* start SUPPLIED ENTRIES *

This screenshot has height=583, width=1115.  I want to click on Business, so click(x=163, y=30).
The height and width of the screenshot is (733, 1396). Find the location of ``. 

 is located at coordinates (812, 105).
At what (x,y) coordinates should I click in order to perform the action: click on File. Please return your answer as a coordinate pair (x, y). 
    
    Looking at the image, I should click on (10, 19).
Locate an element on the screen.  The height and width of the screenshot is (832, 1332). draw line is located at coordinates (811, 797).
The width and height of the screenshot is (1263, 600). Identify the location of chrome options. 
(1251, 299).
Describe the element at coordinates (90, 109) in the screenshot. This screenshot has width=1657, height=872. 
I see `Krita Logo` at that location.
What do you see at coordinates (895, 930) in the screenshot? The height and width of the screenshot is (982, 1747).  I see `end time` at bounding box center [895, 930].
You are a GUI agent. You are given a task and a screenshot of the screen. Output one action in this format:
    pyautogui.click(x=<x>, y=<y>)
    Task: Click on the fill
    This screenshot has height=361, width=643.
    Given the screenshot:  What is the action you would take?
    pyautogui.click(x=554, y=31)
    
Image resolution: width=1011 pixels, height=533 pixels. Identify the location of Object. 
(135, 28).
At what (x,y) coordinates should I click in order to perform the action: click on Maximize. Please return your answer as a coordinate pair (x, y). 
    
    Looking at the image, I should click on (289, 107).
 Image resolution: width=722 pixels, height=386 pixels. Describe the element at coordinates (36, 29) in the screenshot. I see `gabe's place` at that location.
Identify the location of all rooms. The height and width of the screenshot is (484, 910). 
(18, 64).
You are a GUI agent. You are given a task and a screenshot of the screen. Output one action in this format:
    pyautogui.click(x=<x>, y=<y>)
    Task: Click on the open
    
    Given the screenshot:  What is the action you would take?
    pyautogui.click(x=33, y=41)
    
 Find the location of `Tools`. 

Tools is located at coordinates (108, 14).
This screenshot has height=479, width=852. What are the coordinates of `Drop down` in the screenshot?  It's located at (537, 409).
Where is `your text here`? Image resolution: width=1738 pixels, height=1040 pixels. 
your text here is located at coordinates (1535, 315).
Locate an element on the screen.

* end SUPPLIED ENTRIES *

§ **GIVEN TASK**: Copy out everything from the line containing "The width and" down to the last of the rows above, with nothing changed.

§ **FULL SOLUTION**:
The width and height of the screenshot is (1263, 600). Identify the location of chrome options. 
(1251, 299).
Describe the element at coordinates (90, 109) in the screenshot. This screenshot has width=1657, height=872. 
I see `Krita Logo` at that location.
What do you see at coordinates (895, 930) in the screenshot? The height and width of the screenshot is (982, 1747).  I see `end time` at bounding box center [895, 930].
You are a GUI agent. You are given a task and a screenshot of the screen. Output one action in this format:
    pyautogui.click(x=<x>, y=<y>)
    Task: Click on the fill
    This screenshot has height=361, width=643.
    Given the screenshot:  What is the action you would take?
    pyautogui.click(x=554, y=31)
    
Image resolution: width=1011 pixels, height=533 pixels. Identify the location of Object. 
(135, 28).
At what (x,y) coordinates should I click in order to perform the action: click on Maximize. Please return your answer as a coordinate pair (x, y). 
    
    Looking at the image, I should click on (289, 107).
 Image resolution: width=722 pixels, height=386 pixels. Describe the element at coordinates (36, 29) in the screenshot. I see `gabe's place` at that location.
Identify the location of all rooms. The height and width of the screenshot is (484, 910). 
(18, 64).
You are a GUI agent. You are given a task and a screenshot of the screen. Output one action in this format:
    pyautogui.click(x=<x>, y=<y>)
    Task: Click on the open
    
    Given the screenshot:  What is the action you would take?
    pyautogui.click(x=33, y=41)
    
 Find the location of `Tools`. 

Tools is located at coordinates (108, 14).
This screenshot has height=479, width=852. What are the coordinates of `Drop down` in the screenshot?  It's located at (537, 409).
Where is `your text here`? Image resolution: width=1738 pixels, height=1040 pixels. 
your text here is located at coordinates (1535, 315).
Locate an element on the screen.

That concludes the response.